Apagão


Ana Helena Reis



Final do dia, Alice abre o portão e se dirige lentamente à estação para tomar o ônibus como fez a vida inteira para voltar do trabalho para casa. Espera estar lá ainda com dia claro, e com tempo para preparar o ensopado de carne com molho feito com vegetais e cerveja escura, que serve com bolinho de massa de pão. Essa é uma especialidade Tcheca que aprendeu com sua mãe, e que gosta de servir para a família no jantar.

Relembra que até Ohrada serão 10 paradas e mais uns 15 minutos a pé, para chegar no prédio onde mora com a filha e netos.

Mentalmente reconstitui a figura de cada uma das pessoas que encontra nesse horário. O senhor de mãos calejadas, que esteve a trabalhar na construção daquele edifício ao final da rua; duas garotas que acabaram de sair da aula de violino e tagarelam sobre as novas partituras que receberam; uma velhinha com sua sacola de compras, que que vai ao mercado diariamente nesse horário e salta três pontos à frente.

Devem estar na estação e é sempre bom conversar um pouco, tem se sentido muito só.
Olha para um lado, para o outro, e subitamente fica em dúvida sobre que direção seguir para chegar à plataforma. Um pouco atordoada, pois sempre soube o caminho decor, sente a cabeça latejando, se agasalha mais dentro do casaco de lã, puxa o gorro mais para frente da cabeça, enrola melhor o cachecol de tricô e, ainda hesitante, segue pela direita. Estranho estar ainda tão frio, Praha não costuma ser frio nessa época do ano.
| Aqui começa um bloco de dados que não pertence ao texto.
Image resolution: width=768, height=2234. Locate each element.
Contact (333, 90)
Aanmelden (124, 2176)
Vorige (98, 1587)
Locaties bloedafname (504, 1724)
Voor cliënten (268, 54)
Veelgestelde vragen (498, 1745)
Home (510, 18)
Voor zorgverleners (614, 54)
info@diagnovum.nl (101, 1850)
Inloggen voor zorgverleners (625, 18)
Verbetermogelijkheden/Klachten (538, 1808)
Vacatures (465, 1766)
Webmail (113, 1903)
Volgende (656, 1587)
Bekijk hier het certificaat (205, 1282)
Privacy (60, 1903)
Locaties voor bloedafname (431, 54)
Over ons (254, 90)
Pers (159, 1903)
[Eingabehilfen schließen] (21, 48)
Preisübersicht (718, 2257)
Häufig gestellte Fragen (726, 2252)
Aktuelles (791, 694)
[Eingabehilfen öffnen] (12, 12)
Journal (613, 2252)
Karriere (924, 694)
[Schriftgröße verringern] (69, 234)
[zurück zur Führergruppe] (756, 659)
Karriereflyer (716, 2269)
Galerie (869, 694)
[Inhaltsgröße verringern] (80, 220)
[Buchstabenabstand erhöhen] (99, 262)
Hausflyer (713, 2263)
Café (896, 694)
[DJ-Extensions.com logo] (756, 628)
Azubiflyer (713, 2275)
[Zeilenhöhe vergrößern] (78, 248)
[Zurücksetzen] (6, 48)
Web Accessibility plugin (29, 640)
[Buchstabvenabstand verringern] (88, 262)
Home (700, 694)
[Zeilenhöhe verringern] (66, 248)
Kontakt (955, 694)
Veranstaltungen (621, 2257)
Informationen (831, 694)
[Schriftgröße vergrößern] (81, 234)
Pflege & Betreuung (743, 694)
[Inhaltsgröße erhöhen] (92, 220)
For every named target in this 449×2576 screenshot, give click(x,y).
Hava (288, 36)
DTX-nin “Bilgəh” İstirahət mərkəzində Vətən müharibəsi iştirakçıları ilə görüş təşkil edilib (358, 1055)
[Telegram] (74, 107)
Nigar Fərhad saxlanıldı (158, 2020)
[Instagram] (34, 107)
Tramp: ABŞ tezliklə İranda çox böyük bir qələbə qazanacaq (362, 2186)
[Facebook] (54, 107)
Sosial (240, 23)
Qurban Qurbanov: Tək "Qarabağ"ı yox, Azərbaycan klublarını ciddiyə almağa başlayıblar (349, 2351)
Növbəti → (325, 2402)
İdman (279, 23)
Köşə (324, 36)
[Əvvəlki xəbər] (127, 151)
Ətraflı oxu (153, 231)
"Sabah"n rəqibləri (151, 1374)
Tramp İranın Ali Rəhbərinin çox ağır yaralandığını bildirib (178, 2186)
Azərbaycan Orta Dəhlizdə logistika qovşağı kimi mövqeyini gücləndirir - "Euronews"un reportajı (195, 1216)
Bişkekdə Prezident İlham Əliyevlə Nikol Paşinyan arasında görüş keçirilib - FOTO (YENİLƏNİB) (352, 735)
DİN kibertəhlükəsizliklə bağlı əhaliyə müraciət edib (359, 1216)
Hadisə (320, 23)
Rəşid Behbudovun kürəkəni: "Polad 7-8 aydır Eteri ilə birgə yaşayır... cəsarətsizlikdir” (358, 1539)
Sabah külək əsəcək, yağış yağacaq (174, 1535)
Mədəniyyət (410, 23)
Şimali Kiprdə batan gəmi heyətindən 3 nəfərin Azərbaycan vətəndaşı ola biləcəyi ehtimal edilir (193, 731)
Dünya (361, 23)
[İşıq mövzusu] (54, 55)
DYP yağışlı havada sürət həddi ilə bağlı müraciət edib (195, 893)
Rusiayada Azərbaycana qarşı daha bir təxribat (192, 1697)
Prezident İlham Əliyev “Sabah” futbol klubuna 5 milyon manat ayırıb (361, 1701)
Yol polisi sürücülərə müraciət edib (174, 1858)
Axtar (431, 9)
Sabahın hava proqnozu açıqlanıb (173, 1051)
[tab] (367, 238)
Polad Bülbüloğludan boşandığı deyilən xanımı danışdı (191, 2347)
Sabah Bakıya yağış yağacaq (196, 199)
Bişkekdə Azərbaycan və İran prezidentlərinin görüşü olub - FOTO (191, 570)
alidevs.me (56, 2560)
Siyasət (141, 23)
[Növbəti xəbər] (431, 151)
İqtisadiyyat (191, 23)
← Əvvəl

Vai andando devagar, as pernas pesadas a levando para cada vez mais longe. Olha ao redor, não reconhece nenhuma daquelas portas. A calçada parece se estreitando e figuras assustadoras começam a vir ao seu encontro. Não reconhece nenhum de seus companheiros de percurso. Aquele senhor elegante ali não se parece com o seu amigo trabalhador, nem muito menos a mocinha com a sacola de compras, que de tão apressada quase lhe dá um encontrão – seria tão bom se algum deles estivesse ali para ajudá-la!.

Se encosta na parede, olha para todos os lados e não distingue nada familiar. Procura ler a placa da rua que está à sua frente, mas não consegue; se ao menos estivesse em Tcheco como sempre esteve seria mais fácil - porque será que mudaram?

Exausta, se encolhe e chora. Os pensamentos em redemoinho; a imagem da família esperando por ela para preparar o jantar é cada vez mais angustiante – não quer decepcioná-los, precisa chegar logo em casa.

De repente uma moça, aflita, corre ao seu encontro e a abraça:
- Oh! Babička querida, saindo sozinha de novo! Foi um descuido nosso, que perigo!
Sorrindo em meio às lágrimas, ela retribui ao abraço:
- Ai minha filha que bom que você chegou, eu não sei o que aconteceu. Acho que mudaram alguma coisa na cidade, e o pior, o povo nem está falando Tcheco, não é estranho ?
- É mesmo, venha, vou te ajudar, vamos para casa. Sua neta preparou com aquela sua receita de Guláš com Knedlíky que você tanto gosta e pediu para o jantar.